El aire del palacio olía a incienso de lavanda y a tierra húmeda, lo que me hizo pensar que alguien había abierto las ventanas esa mañana para ventilar las habitaciones. Me puse en pie, aún tambaleante, y avancé a zancadas largas hasta mi dormitorio. Abrí el armario de un tirón y comencé a vestirme con manos torpes, urgido por la ansiedad de ver a mis padres, pero sin querer parecer descuidado. Elegí una camisa de lino blanco con bordes plateados y un abrigo largo de terciopelo azul oscuro, uno que mamá siempre decía que me hacía ver más alto, y más maduro.
El sol entraba por los ventanales y se reflejaba en el marco dorado del espejo. Durante unos segundos, no pude evitar quedarme mirando mi rostro. Había cambiado. No mucho... pero lo suficiente. Las sombras bajo mis ojos eran más pronunciadas, y ya no había tanto brillo en mi sonrisa.
Abrí la caja de joyas con manos temblorosas. Allí estaba, en su pequeño cojín de terciopelo verde, el anillo que Sovieshu me había regalado hacía un año exacto. El anillo de la llama verde.

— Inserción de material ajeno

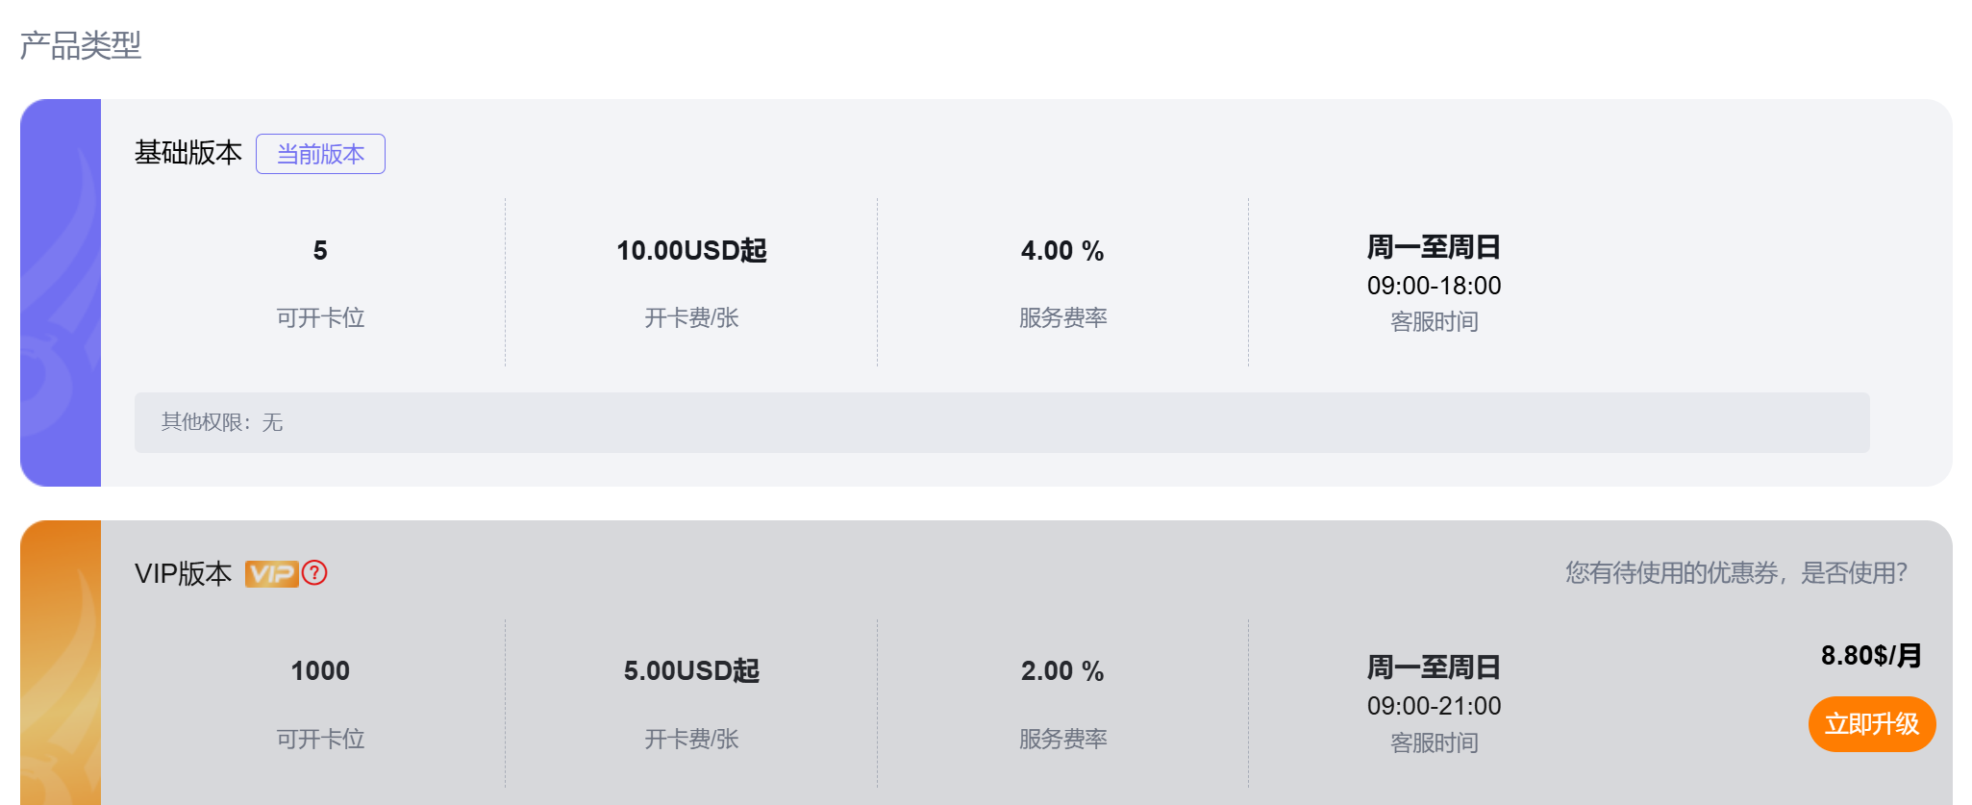Viewport: 1972px width, 805px height.
Task: Click the gold VIP badge icon
Action: coord(271,574)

Un anillo curativo. Un símbolo de sabiduría, sí... y también de poder, de esperanza, de responsabilidad. Me lo había entregado un día antes de irse a Oriente, después del incidente de mi cumpleaños, durante una tarde lluviosa. Él simplemente apareció, se paró junto a mí sin decir nada, y después de un rato me tendió esta joya con una sonrisa tranquila, diciéndome que la magia no se dominaba con prisa, sino con comprensión.
Sin pensarlo, me lo puse en el anular derecho. Sentí un calor sutil extenderse por mis dedos. No iba a usarlo como artefacto curativo, al menos no aún. Pero lo necesitaba. Necesitaba su simbolismo. Sabiduría. Coraje. Claridad.
Me levanté del tocador, tomé una bocanada de aire profundo y salí de la habitación, atravesando los pasillos que conocía de memoria desde la infancia. Las pinturas en las paredes, los ventanales altos, las columnas de mármol gris... todo parecía igual, pero en el fondo, yo sabía que nada lo era.
Mi vida había cambiado demasiado. Todo, desde el día que Sovieshu me prometió que me ayudaría a entrar a la academia de magia, hasta hoy. Él no solo cumplió su promesa. Él me protegió, me educó, me escuchó... Sovieshu se había convertido en algo más que un mentor. Más que un aliado. Lo veía más como un hermano mayor que al propio Warton, a quien apenas podía mirar sin sentir una punzada de dolor.
Cuando llegué frente a la gran puerta doble de la cámara real, cuatro guardias reales vestidos con capas negras y armaduras ligeras se encontraban firmes. Sus rostros se iluminaron al verme.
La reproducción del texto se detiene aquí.